Retailers are not known or viewed as bastions of responsible, sustainable practices. Excluding leaders like Whole Foods and Patagonia, retailers are often blamed for the world’s problems – big-box retailers get grief for employment practices, grocers take heat for inefficient stores and rampant plastic bags and restaurants are scrutinized for food waste. Because the retail industry is such a resource-intensive business with complex process chains, accountability gets lost in the shuffle and the public begrudges retailers for their seeming lack of sustainability. Retailers are reacting by leading sustainability efforts with their suppliers in the form of mandates and requirements.
As a supplier to retail, manufacturers and distributors must learn to operate within the expectations of their retail customers. However, this does not need to be a one-way street, and suppliers can and should influence their retail customers through their own expectations, behaviors, and actions. Given a lack of clear industry standards in the emerging arena of sustainability, it is not always easy for suppliers to determine the best course of action and negotiate the most optimal outcomes with their retail customers.
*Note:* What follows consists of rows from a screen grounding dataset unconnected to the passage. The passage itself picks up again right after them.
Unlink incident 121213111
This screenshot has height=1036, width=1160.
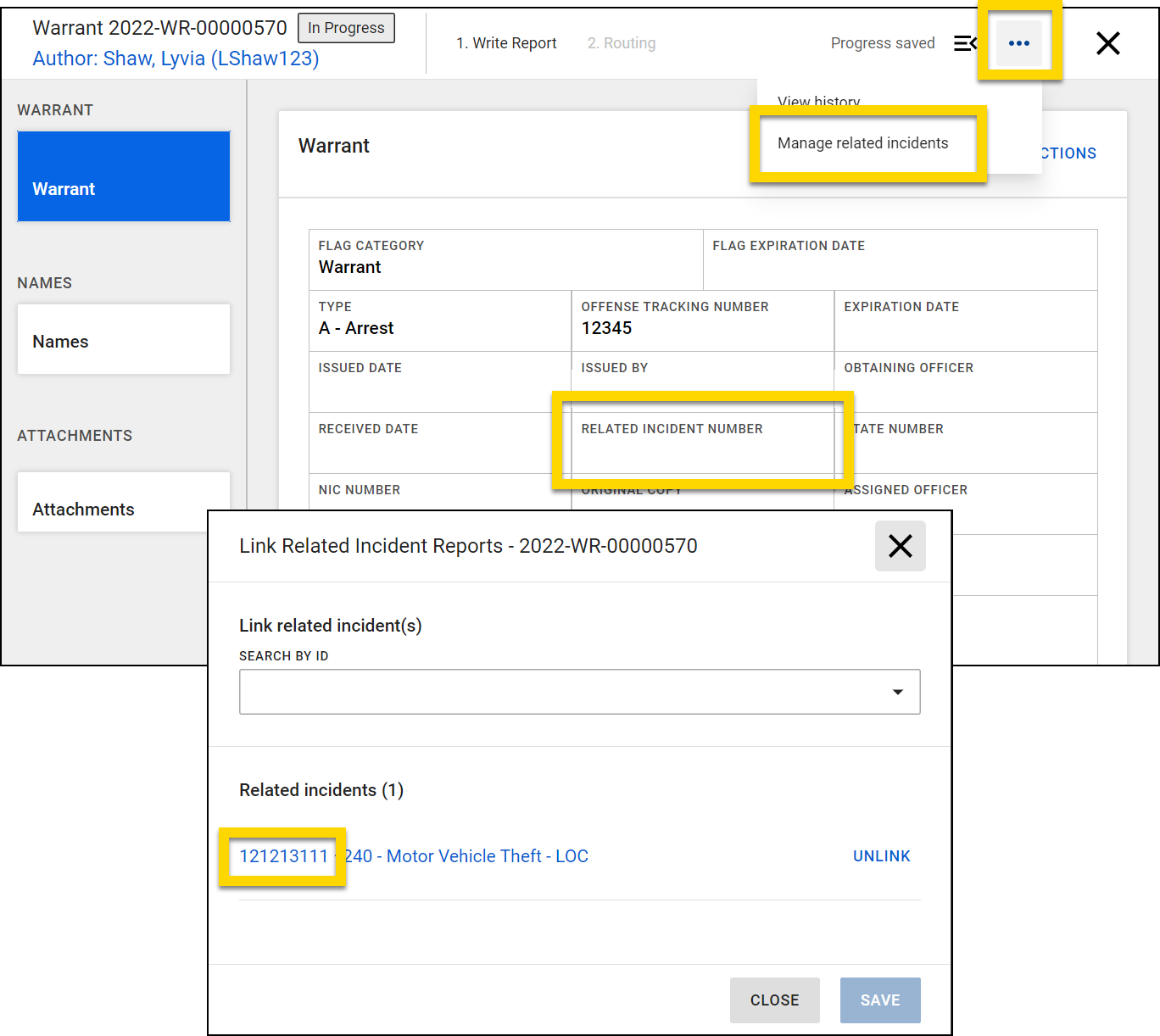coord(881,855)
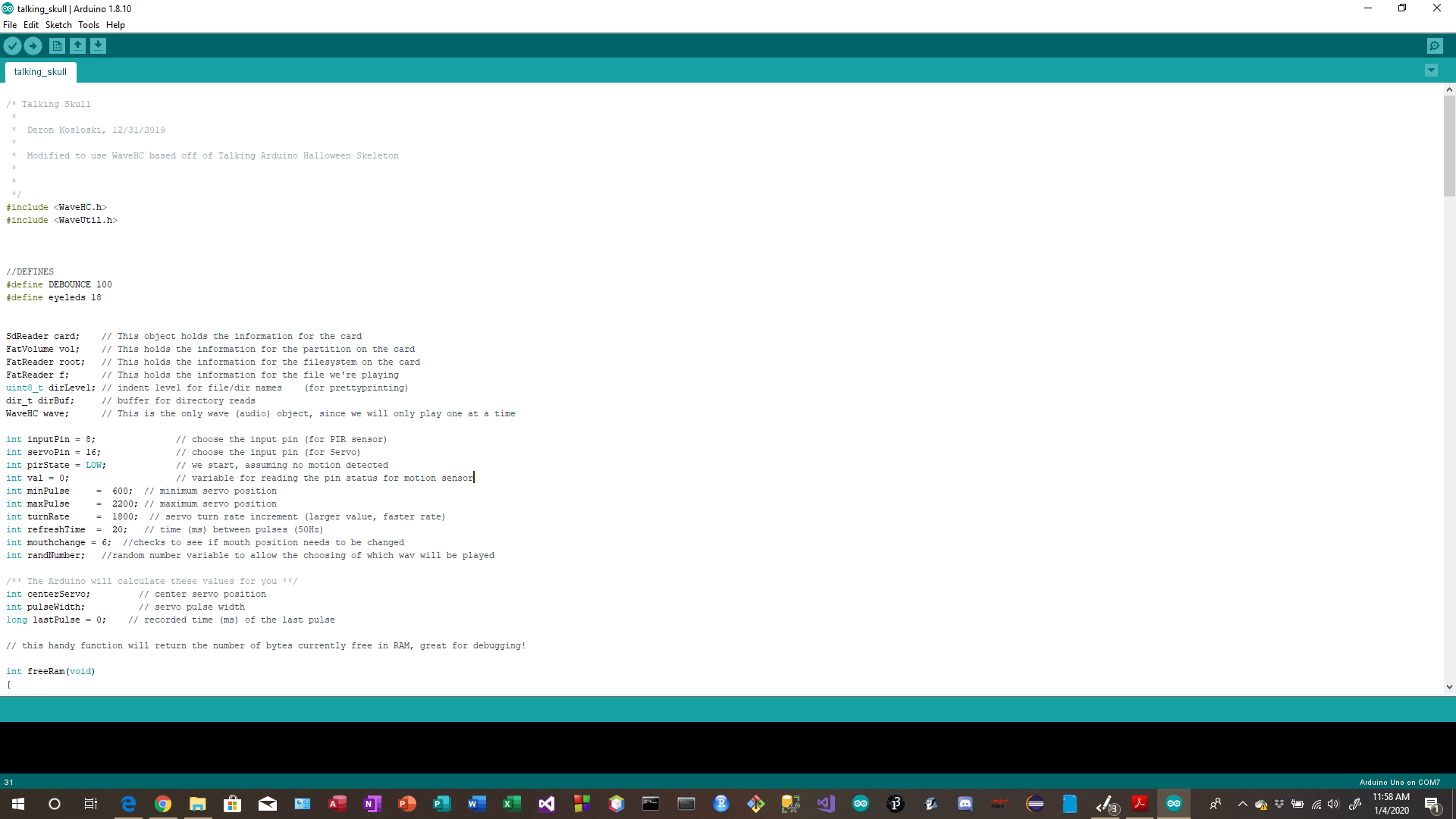Launch Visual Studio from the taskbar
This screenshot has width=1456, height=819.
546,804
If a supplier is asked to comply with a certain set of standards by their biggest customer, what is the right course of action? Realistically, the supplier will need to adhere to the customer’s demands in order to stay in business. Conversely, if a retailer that provides less business to a supplier was to approach a supplier with these kinds of standards, the supplier may be less motivated to make the necessary business changes. Consequently, the retailer may have put themselves in a position to lose the supplier.